As the title above, why aren't 1.e4 g6 2.d4 Bh6, and 1.e4 b6 2.d4 Ba6 (or eventually beginning with 1.d4) for Black not even considered by theory? Isn't the eventual early trade-off of White's strong Bc1 and Bf1 for Black's Bishop an asset for Black? What is the best reply for White vs such irregular defences? Should he trade the Bishops or avoid that? (i.e. with f2-f4 and c2-c4)?
White should trade bishops and use the unprotected knight to gain some extra tempo and gain a massive lead in development, e.g.
[FEN ""] 1. e4 g6 2. d4 Bh6 3. Bxh6 Nxh6 4. Qd2 Ng8 5. Nc3
4... Ng4 is best met by 5. h3 Nf6 (forced) 6. e5 Nd5 7. c4 Nb6 8. Qh6 and Black has problems completing his development, though there is no forced win at the moment.

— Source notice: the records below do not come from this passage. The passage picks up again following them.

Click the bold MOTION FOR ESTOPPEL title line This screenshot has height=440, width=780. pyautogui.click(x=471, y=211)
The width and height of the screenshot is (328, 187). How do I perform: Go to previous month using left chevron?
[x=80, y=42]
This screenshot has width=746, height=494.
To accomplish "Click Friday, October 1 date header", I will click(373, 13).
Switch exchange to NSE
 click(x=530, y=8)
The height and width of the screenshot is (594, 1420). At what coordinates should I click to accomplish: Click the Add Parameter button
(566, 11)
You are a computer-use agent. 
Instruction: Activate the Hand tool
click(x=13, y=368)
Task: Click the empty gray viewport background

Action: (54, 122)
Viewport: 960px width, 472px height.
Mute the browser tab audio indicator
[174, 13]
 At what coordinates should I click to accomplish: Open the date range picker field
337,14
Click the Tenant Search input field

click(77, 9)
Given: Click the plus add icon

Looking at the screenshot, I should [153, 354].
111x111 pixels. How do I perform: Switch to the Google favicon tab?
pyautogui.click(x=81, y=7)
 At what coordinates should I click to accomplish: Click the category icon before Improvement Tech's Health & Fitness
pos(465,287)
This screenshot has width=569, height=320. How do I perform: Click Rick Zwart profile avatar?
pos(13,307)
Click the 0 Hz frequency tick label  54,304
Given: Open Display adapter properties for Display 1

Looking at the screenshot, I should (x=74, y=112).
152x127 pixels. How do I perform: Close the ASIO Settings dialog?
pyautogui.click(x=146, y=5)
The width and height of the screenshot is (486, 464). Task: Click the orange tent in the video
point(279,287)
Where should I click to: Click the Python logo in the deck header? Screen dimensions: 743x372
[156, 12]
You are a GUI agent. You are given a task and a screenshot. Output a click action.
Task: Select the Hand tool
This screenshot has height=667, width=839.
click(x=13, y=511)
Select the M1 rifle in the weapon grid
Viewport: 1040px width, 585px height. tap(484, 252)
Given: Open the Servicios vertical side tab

I haven't analyzed the b6/Ba6 lines but I guess a similar concept holds.
I would argue that both of these lines are incorrect on principle. g6 weakens the dark squares on the kingside. In such positions, typically one wants to keep the dark squared bishop on the board to help defend the dark squares. Playing Bh6 lets white trade the dark squared bishops for nothing.
Moreover, the reason for playing a move like g6 is usually to put the bishop on the long diagonal where it can be very strong. If you just trade it off instead, black has gained nothing by the tempo that was lost when g6 was played.
The same applies to the other line.
Opening moves that don't have remotely reasonable ideas don't have a place in theory.
Your only assertion seems to be that Black is eliminating "strong Bishops". Why are they strong? They haven't even left home yet.
A) White trades bishops: Black ends up with a silly looking undefended knight on the rim coupled with weakened squares.
B) White doesn't trade bishops: White can just keep developing, it doesn't really matter how.
Either way White ends up with a large development lead and the center.
The assumption that White's bishops are much stronger than Black's is faulty. After 1...g6, Black has weakened his dark squares and requires a bishop to "fill in the gap". Playing 2...Bh6 betrays this duty, and to make it worse Black's knight will have to go to the unattractive h6-square to recapture. The same logic is applied to 1...b6, 2...Ba6.
Against the finachetto White often spends a few moves to actually initiate a bishop exchange (e.g., Be3, Qd2, Bh6).